Slashdot Mirror


OOXML Denied INCITS V1 Approval

Xenographic writes "INCITS V1, the US group responsible for the US vote over whether or not ANSI will grant fast-track approval to Microsoft's OOXML format, failed to reach the 2/3 consensus required to recommend OOXML to ANSI. What makes this vote interesting is the graph in the article, showing all the new Microsoft business partners who joined INCITS just this year to vote for OOXML. The INCITS Executive Board will now deliberate further, until they can come to some agreement on what to recommend to ANSI, but it's pretty clear that Microsoft is pushing OOXML as hard as it can."

4 of 159 comments (clear)

  1. Cash is King by mcrbids · · Score: 5, Insightful

    Guys,

    We'd all love to see the proprietary and over-complex OOXML file format die on the vine. It's sickening how they've purposefully obfuscated the issue, how they've picked a name that's confusingly similar (think Florida's 2000 election all over again!) and have lied and misrepresented what it is.

    But just look at that graph! The lengths that Microsoft will go to in order to prevent people from being free of the vendor lock-in... Cash is king, and Microsoft has more available cash than many countries's GNP. How far can they corrupt the process? Probably far enough, with enough time and money, and the only holdback is the time.

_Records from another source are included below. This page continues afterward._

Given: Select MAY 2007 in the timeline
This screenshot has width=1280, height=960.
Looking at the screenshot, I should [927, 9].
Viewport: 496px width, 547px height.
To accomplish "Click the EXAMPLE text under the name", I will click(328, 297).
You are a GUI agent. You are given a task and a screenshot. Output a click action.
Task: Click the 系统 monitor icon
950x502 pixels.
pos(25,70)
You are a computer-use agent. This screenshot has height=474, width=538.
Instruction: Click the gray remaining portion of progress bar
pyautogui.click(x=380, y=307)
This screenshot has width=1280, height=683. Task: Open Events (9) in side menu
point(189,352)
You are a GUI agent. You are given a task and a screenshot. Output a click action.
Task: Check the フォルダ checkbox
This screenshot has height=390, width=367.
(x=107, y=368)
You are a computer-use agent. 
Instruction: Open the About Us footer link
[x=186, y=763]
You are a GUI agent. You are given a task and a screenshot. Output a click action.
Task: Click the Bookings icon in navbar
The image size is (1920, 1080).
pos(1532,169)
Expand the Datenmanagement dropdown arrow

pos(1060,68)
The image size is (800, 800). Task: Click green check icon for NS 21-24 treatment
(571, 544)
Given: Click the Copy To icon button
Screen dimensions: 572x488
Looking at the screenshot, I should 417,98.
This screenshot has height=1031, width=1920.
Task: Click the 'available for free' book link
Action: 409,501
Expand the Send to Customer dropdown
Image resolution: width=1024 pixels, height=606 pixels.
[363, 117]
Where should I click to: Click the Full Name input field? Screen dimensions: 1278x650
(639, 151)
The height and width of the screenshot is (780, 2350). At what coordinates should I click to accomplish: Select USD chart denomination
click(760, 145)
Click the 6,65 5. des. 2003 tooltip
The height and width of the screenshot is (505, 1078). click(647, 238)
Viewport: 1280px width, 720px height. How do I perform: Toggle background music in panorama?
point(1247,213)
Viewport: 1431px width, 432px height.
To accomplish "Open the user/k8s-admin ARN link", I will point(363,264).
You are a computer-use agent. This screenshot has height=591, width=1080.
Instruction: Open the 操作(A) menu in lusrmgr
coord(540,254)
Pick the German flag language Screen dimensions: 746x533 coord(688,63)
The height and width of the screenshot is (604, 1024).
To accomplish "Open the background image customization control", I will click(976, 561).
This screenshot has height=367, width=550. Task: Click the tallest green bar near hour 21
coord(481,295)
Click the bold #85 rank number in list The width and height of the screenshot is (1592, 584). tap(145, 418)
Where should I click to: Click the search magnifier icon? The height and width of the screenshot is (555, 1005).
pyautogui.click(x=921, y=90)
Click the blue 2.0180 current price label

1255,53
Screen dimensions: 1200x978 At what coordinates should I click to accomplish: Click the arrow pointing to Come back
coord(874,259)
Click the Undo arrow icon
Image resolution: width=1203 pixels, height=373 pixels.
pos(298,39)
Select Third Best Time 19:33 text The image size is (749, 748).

    What we need to do is simple: continue building world-class software. Continue to push for open standards. Make quality, useful, non-locked software and eventually, the marketplace will correct itself. That we've come this far is a testament to the power of the marketplace.

    --
    I have no problem with your religion until you decide it's reason to deprive others of the truth.
  2. maybe its just me by SolusSD · · Score: 4, Insightful

    but It seems that the OOXML format is intentionally large/bloated and hard to implement. I get the feeling that MS wants people to implement the "standard" to the best of their ability while changing things ever so slightly in the MS office implementation-- like what they did with the Microsoft Java VM. This way the majority of people (most of which already use MS office) will be hesitant to ever switch to a competing product.

  3. Standards organizations are politics... by Ungrounded+Lightning · · Score: 4, Insightful

    ... which is war by another name.

    They're supposed to be setting up mechanisms for cooperation. But all too often they become political battlegrounds, where each member organization tries to warp the standard to make things easier for itself and to sabotage its competition.

    Now we have Microsoft going a step further, not just trying to get its own stuff approved as a standard, but packing the committee just before the vote.

    And missing by one vote. Oops! B-)

    --
    Bantam Dominique roosters crow a four-note song. Once you've heard it as "Happy BIRTHday" you can't NOT hear it that way
  4. Re:wha? by CastrTroy · · Score: 4, Insightful

    Exactly. It looks like they gave it this name specifically to confuse people. I think OpenOffice should sue them for trademark infringement. I'm pretty sure MS would sue me if I released a product called PointShare portal server.

    --

    Anthropic principle: We see the universe the way it is because if it were different we would not be here to see it.